Notre seconde couverture met à l’honneur Stanislava Kovalcikova, lauréate du Prix Reiffers Initiatives 2026 en soutien à la jeune création. Ses toiles visibles à la fondation parisienne y apparaissent comme des espaces instables, traversés de mythologies personnelles, de fragments du présent et de corps en tension. Troublant.
Numéro art revient bien évidemment sur d’autres grands moments et artistes liés à la Biennale de Venise à l’instar de Sammy Baloji, figure majeure de la scène contemporaine originaire de la République du Congo, qui n’a de cesse d’interroger les strates de l’histoire coloniale et moderne.
Numéro art a également rencontré dans la forêt amazonienne l’artiste Sara Flores dont les œuvres sont à découvrir au sein du Pavillon du Pérou à Venise. Héritière du peuple Shipibo-Konibo, l’artiste déploie à travers ses motifs « kené » un langage à la fois spirituel et politique
Le magazine célèbre aussi dans une série inédite un dialogue majestueux entre la première collection haute couture pour Dior de Jonathan Anderson et les sculptures de Magdalene Odundo, amie du créateur.
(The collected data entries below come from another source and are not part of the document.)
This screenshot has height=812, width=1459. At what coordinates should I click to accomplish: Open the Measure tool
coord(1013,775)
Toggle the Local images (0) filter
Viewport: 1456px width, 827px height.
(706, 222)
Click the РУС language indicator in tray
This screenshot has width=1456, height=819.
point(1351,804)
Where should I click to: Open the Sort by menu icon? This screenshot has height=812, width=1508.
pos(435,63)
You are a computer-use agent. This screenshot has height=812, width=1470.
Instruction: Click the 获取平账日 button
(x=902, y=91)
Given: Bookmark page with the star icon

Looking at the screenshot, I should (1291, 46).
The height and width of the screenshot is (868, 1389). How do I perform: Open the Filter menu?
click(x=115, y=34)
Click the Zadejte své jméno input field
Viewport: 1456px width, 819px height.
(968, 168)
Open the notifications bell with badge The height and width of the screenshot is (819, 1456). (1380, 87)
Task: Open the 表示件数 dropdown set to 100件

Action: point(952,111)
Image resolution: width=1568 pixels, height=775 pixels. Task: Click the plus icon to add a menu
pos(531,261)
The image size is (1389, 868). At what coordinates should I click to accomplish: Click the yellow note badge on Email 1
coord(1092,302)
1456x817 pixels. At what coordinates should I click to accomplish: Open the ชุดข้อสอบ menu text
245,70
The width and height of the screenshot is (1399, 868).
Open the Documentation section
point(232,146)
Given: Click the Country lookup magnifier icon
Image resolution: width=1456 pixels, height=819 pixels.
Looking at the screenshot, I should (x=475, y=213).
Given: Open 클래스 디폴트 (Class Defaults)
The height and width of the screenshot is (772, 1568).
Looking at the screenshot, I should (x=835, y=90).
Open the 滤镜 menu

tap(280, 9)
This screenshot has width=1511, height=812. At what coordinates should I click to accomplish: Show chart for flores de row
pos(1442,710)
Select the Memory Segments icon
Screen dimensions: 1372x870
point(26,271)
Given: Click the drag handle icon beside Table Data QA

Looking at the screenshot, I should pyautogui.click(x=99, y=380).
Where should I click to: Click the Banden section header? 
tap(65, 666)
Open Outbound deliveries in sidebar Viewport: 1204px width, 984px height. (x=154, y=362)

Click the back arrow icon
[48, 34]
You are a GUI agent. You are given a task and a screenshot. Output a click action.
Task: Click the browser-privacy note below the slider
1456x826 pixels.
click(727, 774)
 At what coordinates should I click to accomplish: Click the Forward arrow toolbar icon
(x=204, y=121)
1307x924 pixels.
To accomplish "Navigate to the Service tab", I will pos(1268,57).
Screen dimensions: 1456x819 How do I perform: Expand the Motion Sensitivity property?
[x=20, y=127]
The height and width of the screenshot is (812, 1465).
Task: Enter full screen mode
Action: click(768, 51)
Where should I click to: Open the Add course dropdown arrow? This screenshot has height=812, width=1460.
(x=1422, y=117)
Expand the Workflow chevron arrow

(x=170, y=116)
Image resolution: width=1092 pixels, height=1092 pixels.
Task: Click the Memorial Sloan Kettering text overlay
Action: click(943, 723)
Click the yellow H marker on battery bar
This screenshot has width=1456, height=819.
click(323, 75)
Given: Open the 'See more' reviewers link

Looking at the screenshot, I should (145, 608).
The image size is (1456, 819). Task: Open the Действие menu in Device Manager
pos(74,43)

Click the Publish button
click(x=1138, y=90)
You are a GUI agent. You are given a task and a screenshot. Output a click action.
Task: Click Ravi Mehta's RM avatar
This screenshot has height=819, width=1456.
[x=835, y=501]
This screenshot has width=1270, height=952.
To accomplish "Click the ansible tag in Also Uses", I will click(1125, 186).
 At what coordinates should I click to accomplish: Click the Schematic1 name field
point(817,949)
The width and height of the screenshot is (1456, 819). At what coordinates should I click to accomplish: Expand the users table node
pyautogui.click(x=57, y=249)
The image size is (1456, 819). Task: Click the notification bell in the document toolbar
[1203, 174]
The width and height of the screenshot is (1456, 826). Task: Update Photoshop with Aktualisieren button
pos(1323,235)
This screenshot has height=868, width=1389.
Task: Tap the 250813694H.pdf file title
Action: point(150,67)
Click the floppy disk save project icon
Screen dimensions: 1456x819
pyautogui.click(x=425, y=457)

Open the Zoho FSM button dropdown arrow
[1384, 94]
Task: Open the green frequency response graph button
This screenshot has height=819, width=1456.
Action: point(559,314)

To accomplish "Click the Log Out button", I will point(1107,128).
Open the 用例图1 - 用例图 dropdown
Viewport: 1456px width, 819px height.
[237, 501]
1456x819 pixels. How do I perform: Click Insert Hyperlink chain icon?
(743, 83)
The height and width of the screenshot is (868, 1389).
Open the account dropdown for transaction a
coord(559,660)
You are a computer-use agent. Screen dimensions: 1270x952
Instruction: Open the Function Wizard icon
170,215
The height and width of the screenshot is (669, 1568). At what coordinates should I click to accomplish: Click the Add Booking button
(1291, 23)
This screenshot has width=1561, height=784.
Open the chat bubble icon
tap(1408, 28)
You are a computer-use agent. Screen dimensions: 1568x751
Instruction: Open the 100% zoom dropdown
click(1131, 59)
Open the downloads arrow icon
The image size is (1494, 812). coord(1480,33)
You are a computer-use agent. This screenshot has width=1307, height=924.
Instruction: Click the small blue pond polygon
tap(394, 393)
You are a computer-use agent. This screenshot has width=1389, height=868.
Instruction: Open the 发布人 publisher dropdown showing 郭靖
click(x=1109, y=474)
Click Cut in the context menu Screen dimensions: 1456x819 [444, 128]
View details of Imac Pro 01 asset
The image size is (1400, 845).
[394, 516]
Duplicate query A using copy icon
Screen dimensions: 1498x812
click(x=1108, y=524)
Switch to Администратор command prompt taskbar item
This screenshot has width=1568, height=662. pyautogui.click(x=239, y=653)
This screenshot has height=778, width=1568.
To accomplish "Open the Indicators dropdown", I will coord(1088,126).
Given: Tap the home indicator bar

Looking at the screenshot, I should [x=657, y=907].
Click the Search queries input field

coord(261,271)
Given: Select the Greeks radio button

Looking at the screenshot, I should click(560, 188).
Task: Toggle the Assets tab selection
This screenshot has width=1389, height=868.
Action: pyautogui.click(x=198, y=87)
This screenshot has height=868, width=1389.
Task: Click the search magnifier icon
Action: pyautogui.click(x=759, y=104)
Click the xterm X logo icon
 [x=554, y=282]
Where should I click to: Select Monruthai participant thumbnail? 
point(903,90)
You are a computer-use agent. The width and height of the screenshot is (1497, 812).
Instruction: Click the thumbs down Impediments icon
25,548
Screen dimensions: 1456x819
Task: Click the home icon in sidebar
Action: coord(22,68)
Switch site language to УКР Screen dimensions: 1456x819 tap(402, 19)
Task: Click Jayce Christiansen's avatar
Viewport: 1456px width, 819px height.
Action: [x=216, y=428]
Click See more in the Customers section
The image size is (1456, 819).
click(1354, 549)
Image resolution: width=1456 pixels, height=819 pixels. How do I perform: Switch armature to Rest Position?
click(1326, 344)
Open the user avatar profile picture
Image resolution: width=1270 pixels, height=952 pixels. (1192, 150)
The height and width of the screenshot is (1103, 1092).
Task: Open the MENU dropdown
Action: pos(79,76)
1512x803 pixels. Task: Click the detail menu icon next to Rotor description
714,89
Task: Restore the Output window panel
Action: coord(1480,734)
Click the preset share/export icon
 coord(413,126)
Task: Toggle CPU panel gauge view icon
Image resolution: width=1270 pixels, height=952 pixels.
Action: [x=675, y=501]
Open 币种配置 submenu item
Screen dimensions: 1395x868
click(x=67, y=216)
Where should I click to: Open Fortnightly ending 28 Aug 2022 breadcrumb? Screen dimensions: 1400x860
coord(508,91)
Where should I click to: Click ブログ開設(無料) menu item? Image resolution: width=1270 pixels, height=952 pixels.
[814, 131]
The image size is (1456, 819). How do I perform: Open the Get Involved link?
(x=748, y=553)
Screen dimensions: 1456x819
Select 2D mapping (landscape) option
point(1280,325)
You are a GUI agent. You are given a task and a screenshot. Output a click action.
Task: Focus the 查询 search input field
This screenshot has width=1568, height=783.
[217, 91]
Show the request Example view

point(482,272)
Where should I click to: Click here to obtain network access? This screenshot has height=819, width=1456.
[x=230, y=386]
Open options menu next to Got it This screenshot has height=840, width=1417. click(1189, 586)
Une rencontre valorisant une même obsession de la forme, pensée comme expérience physique.
N’oublions pas notre rencontre avec la nouvelle coqueluche du marché Yu Nishimura qui ouvre les portes de son atelier au magazine ou avec les stars Elizabeth Peyton à New York et Tracey Emin à Londres, les grandes expositions parisiennes d’Henry Taylor, de Jesse Darling ou de Nan Goldin, ou encore une création originale de l’artiste et photographe Camille Vivier pour le magazine, entre autres.